SELF-MANAGEMENT The movement is not unified and has no single group of leaders or ideology. Action committees form in neighborhoods and factories. Their long term goals are not easily defined. But dissatisfaction with the steep social hierarchies of management and administration is a common theme. Socialist self-management is discussed everywhere as an innovative alternative to capitalism and Soviet communism.
THE CHARLETY MEETING After weeks of demonstrations and riots, the opposition parties, the unions, and the students call a huge political meeting at the Charlety stadium on May 27. The state apparatus is collapsing as government ministries join the strike. Only the police and the state controlled television remain in the service of the government.
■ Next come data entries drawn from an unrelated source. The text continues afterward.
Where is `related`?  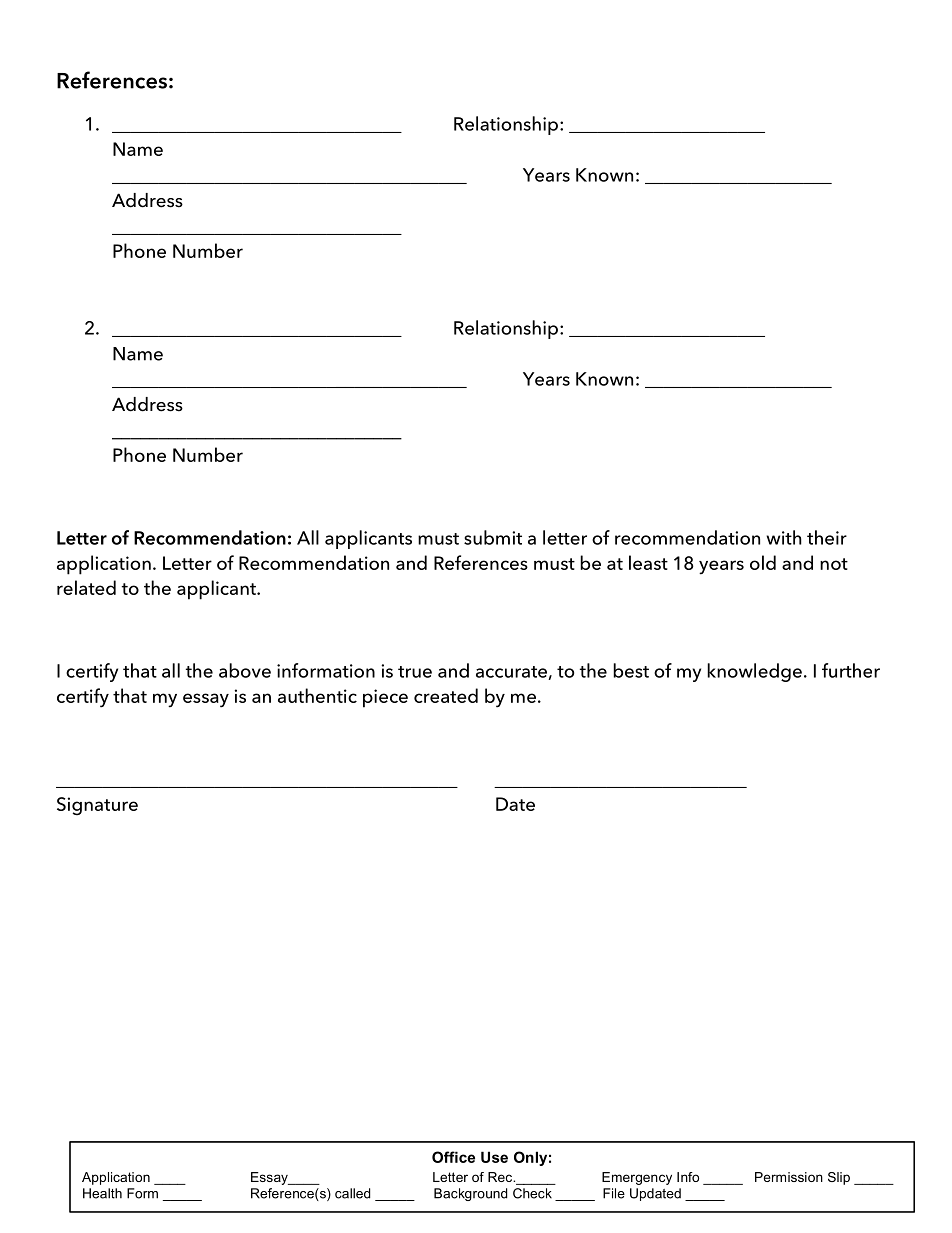 related is located at coordinates (86, 587).
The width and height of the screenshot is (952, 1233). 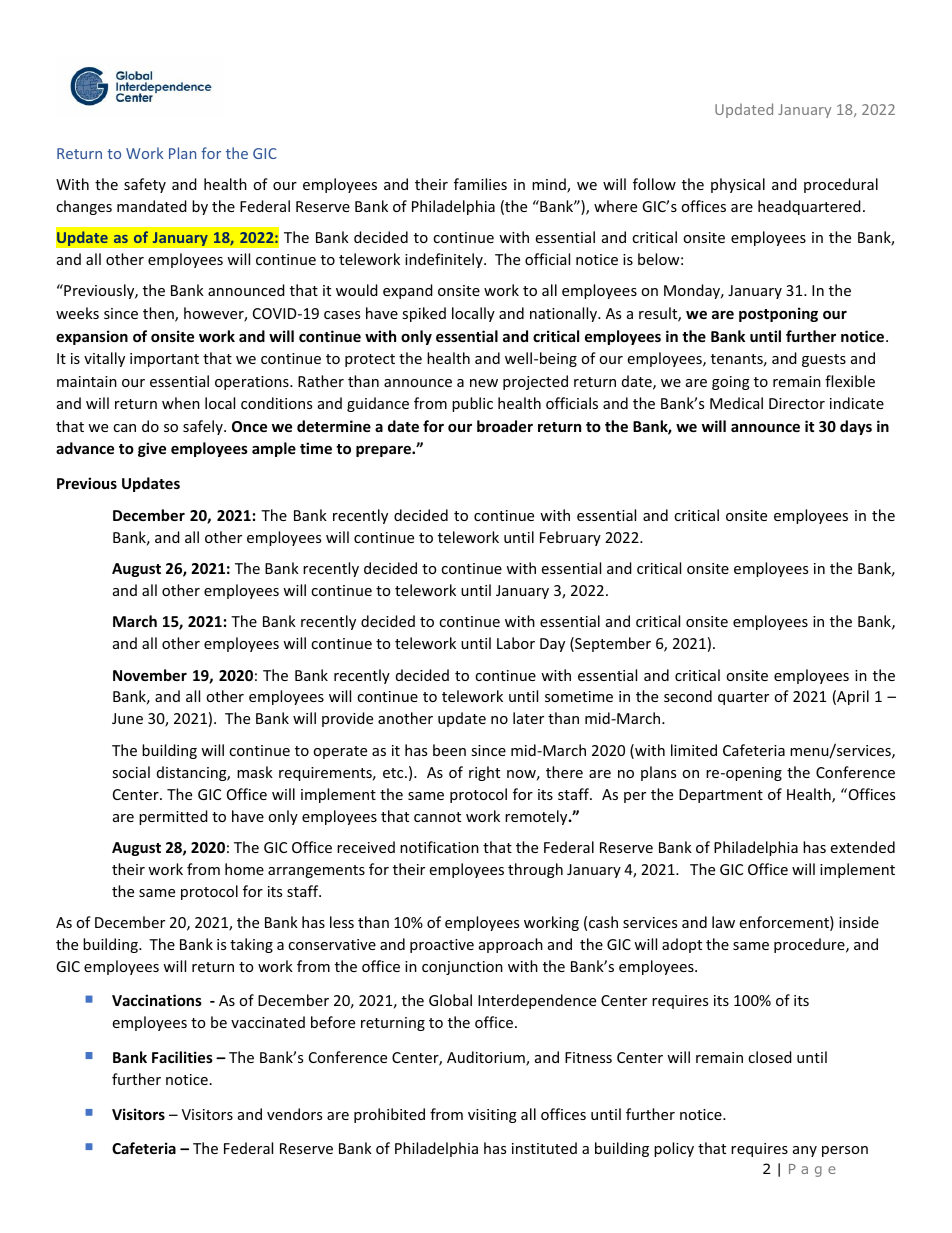 I want to click on visiting, so click(x=492, y=1116).
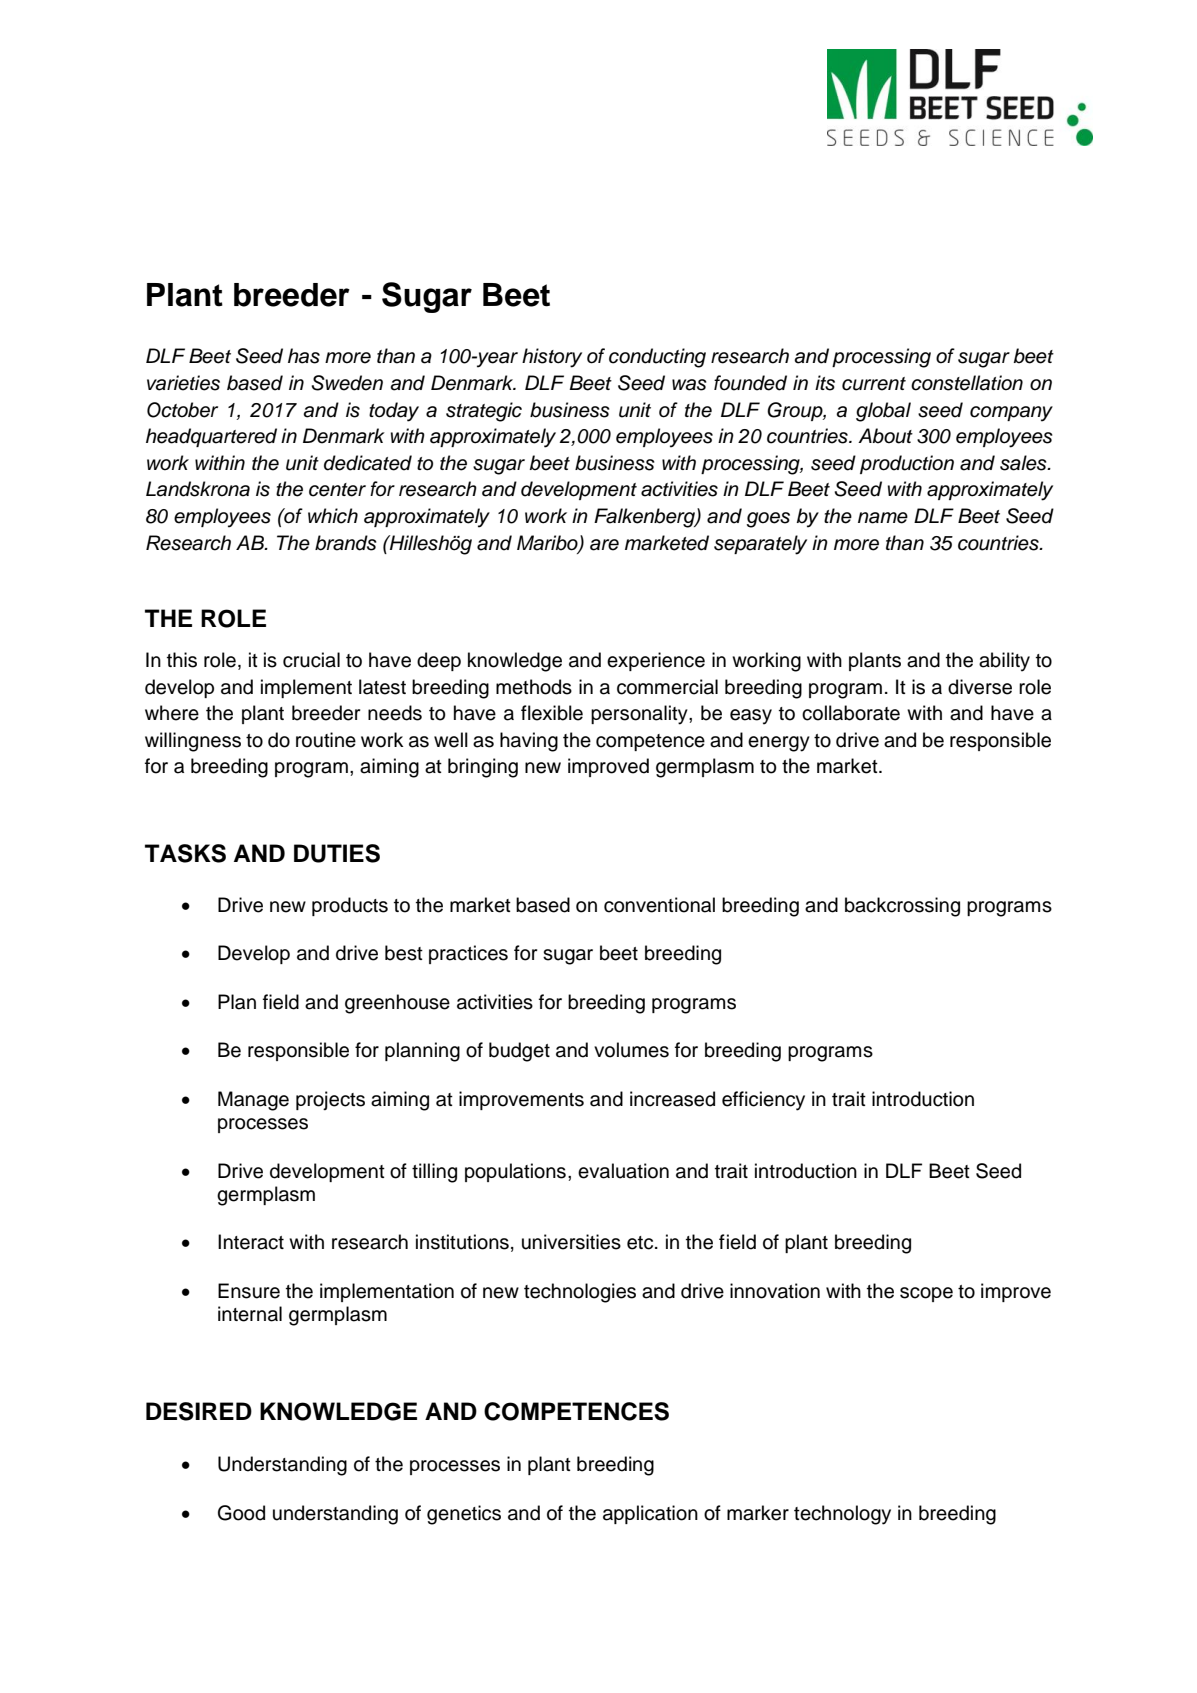  Describe the element at coordinates (251, 1242) in the screenshot. I see `Interact` at that location.
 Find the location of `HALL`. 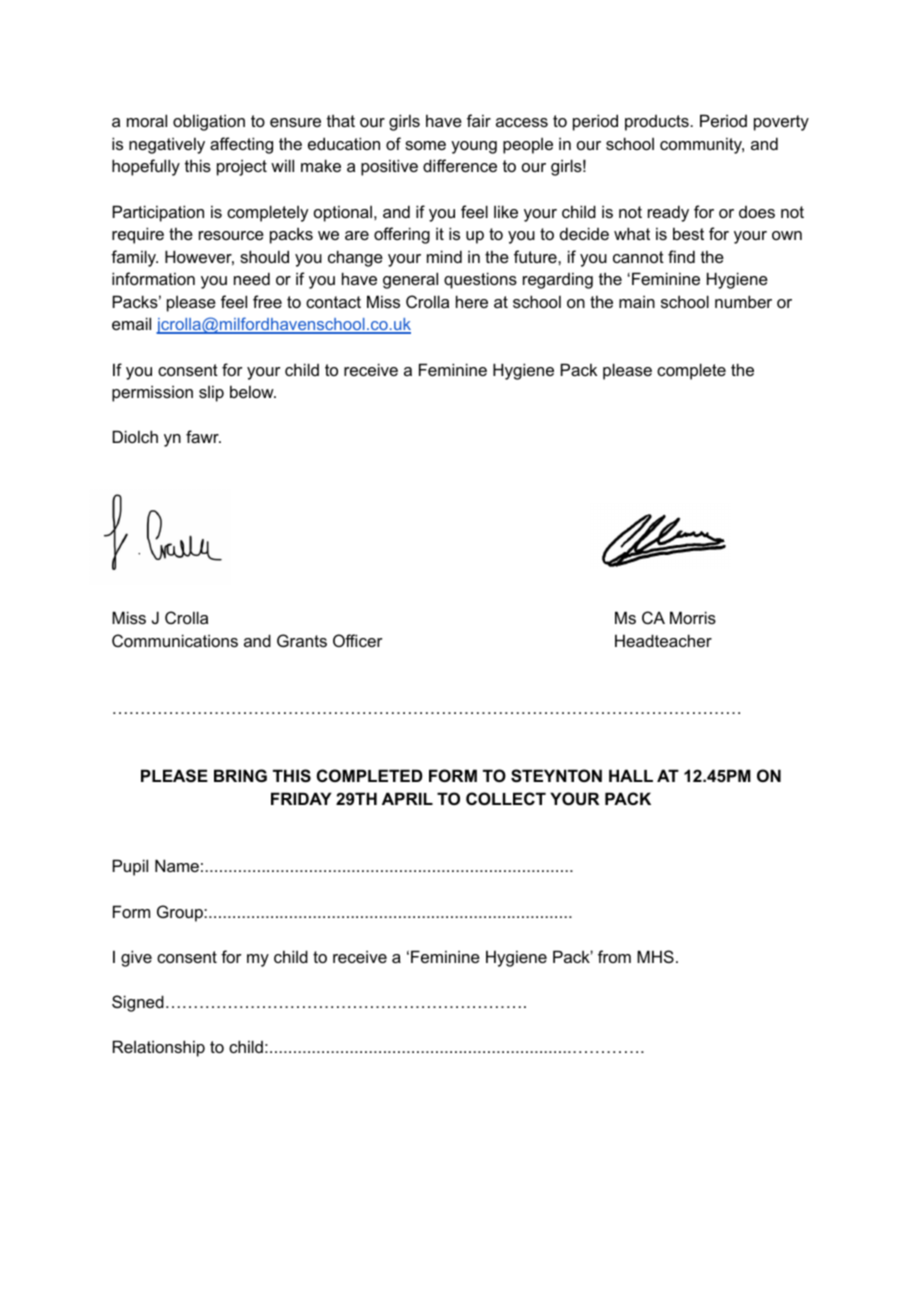

HALL is located at coordinates (631, 775).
THE RETURN OF DE GAULLE De Gaulle was faced with a choice: either resign or threaten civil war to remain in power. On May 29 he flew to Germany to gather the support of the professional army. On May 30 he returned and gave a speech in which he vowed to "defend the republic" against its enemies. His supporters rejoiced in a huge counter-demonstration.
THE REACTION De Gaulle threatened repression but also promised reforms to satisfy the demands of the population. The Gaullist youth movement claimed to continue the revolution under de Gaulle's leadership. The Communist Party and the main union federation, the CGT, now worked to end to the strikes.
THE DEATH OF THE MOVEMENT Despite the combined pressure of the government and the unions, some of the most militant strikes continued into June. On June 9 the police attacked the occupiers of the giant Renault factory at Flins, in a rural area near Paris. Students traveled from Paris to defend the plant but in vain. A high school student was killed in the scuffles. Soon even the last strikes ended. The government prepared new elections, which it won easily. The May Events of 1968 were over.
THE AFTERMATH The May Events was an immense historical turning point for France. Although it was defeated, it initiated cultural changes that created a more open and progressive society than the one it challenged. The election of the socialist Francois Mitterand as President in 1981 was a long term consequence of these changes.